Os desafios no combate à fuga de cérebros no Brasil
Enviada em 28/04/2020
A inovação e a ciência foram (e ainda são) caminhos eficientes para o desenvolvimento sócio-econômico de um país pós revolução industrial. Conquanto, nota-se que o Brasil está na contramão desse roteiro , transformando a ciência nacional cada vez mais agonizante, o qual favorece a saída crescente de pesquisadores brasileiros do país. Desse modo, é preciso discutir os desafios que impulsionam essa fuga, tais como baixo investimento na área e a mediocridade na formação de novos cientistas.

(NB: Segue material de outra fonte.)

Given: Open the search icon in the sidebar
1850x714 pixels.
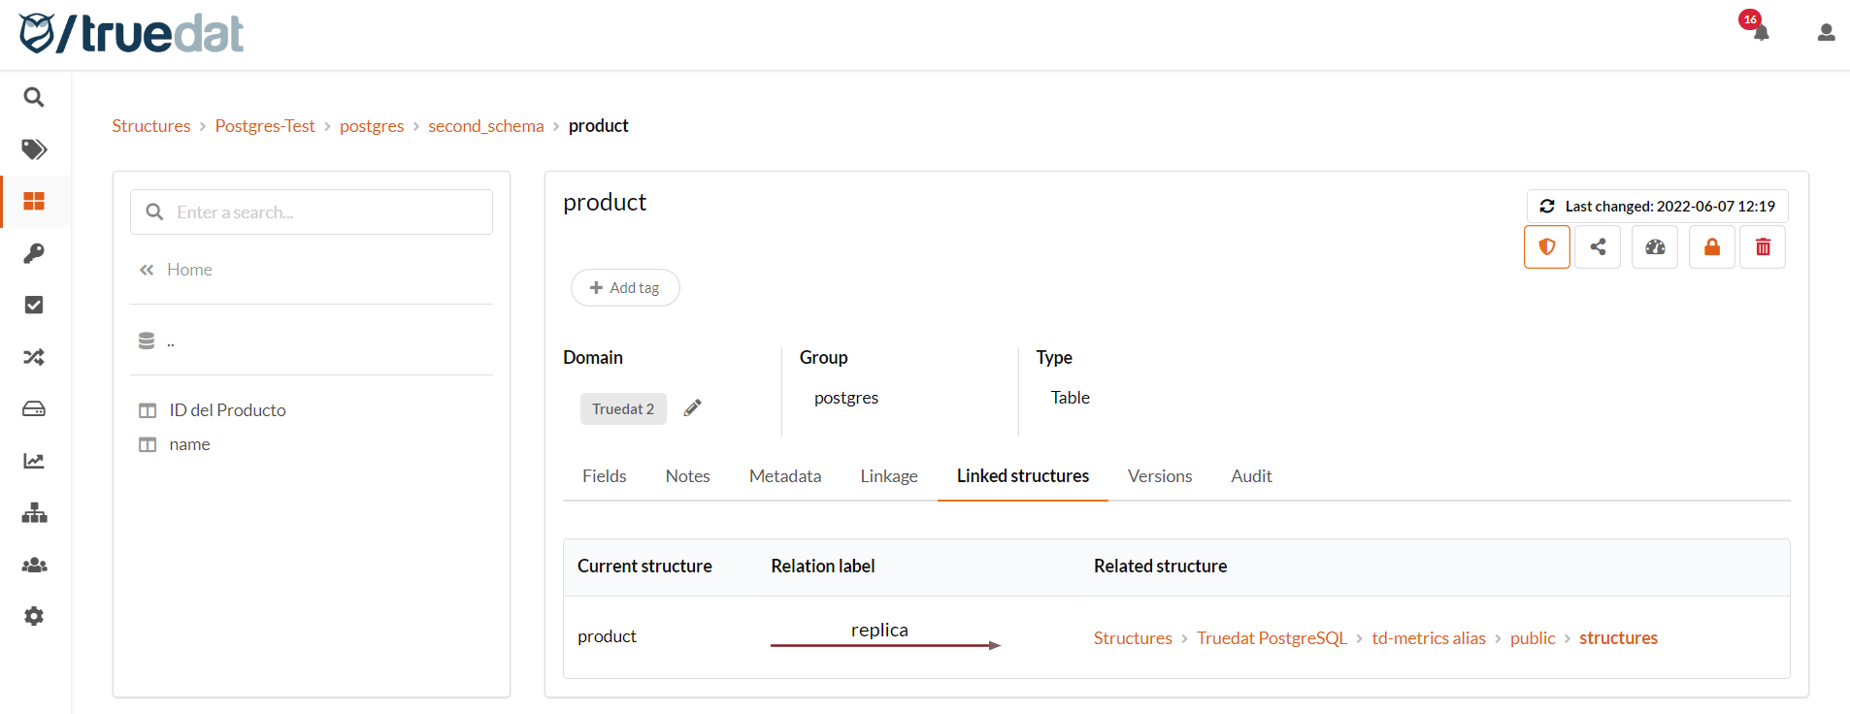Looking at the screenshot, I should (34, 97).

Em primeira análise, o que motiva a saída desses profissionais do solo nacional para polos estrangeiros são as melhores condições de trabalho científico. Segundo as estatísticas do Fórum Econômico Mundial, o país verde-amarelo investe 42,3 bilhões de de dólares na área da ciência, sendo 3 vezes menos comparado ao investimento de nações como Alemanha e Japão. Assim sendo, é evidente que essa gigante diferença contribui significativamente para o surgimento de ótimas oportunidades para pesquisar fora do país, havendo a fuga de cérebros e perca massiva de material humano na sociedade científica brasileira.

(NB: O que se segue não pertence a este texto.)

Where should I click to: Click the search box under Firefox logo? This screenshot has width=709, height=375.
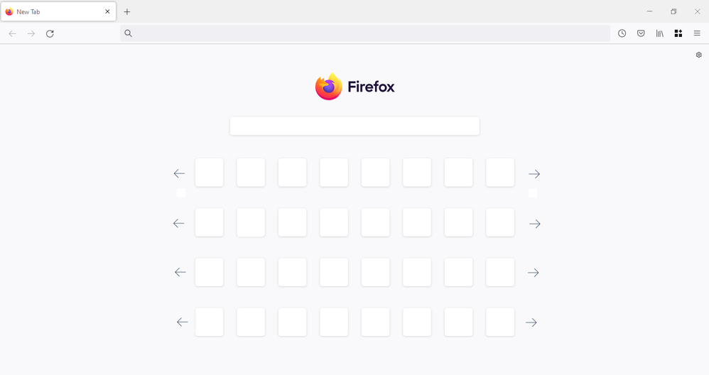(x=355, y=126)
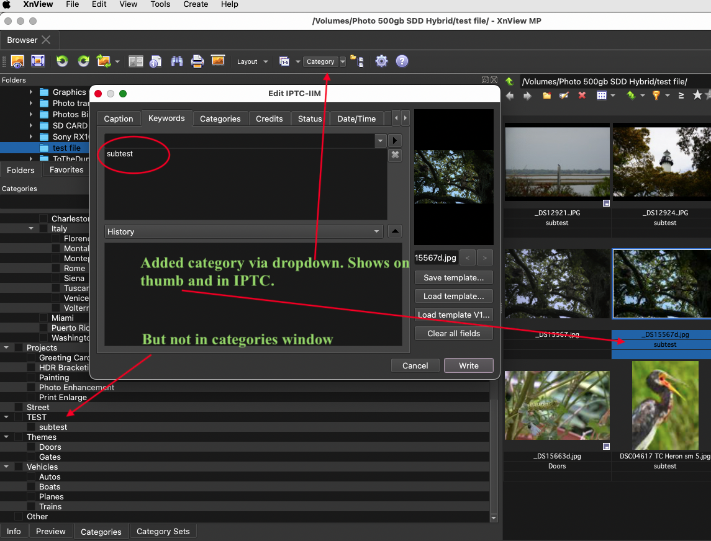
Task: Click the orange funnel filter icon
Action: point(656,96)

Vale a ressalva, ademais, para os impactos negativos sobre a ciência nacional causado pelo baixo apoio financeiro do Estado. Uma dessas consequências é a péssima formação dos alunos na pós-graduação do seu curso, o qual Suzana Herculano, neurocientista brasileira, defende está incapacitada para produzir mais cientistas capacitados, além de ofertar bolsas de estudo miseráveis aos estudantes. Dessa maneira, é perceptível que o deficit de pesquisadores no Brasil é ocasionado pela mediocridade da área cientifica, o qual desfavorece os alunos a seguirem a carreira de cientista, além de desestimular-los a pesquisarem no país natal.

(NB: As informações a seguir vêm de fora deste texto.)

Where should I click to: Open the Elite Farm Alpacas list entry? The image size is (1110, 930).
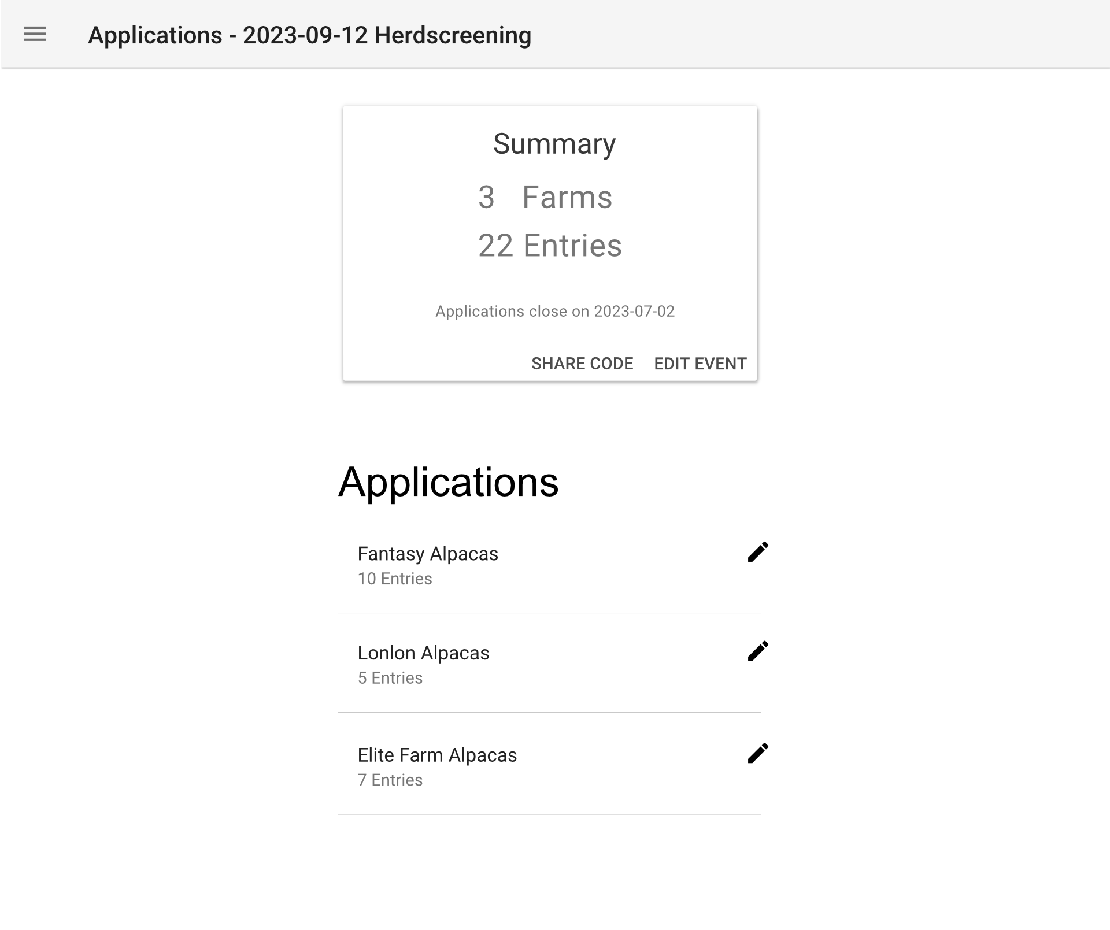549,765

Portanto, cabe ao Governo Federal, por meio da criação de um projeto chamado “Ciência se faz aqui”, aumentar o orçamento para bolsas de pesquisa científica em todas as faculdades brasileiras, com o objetivo de impulsionar o desenvolvimento da pesquisa e inovação dentro do Brasil e incentivar estudantes na graduação a ambicionarem a carreira científica. Desse modo, o país poderá recupera-se do retrocesso em relação a outras nações e impedir mais fugas de cérebros.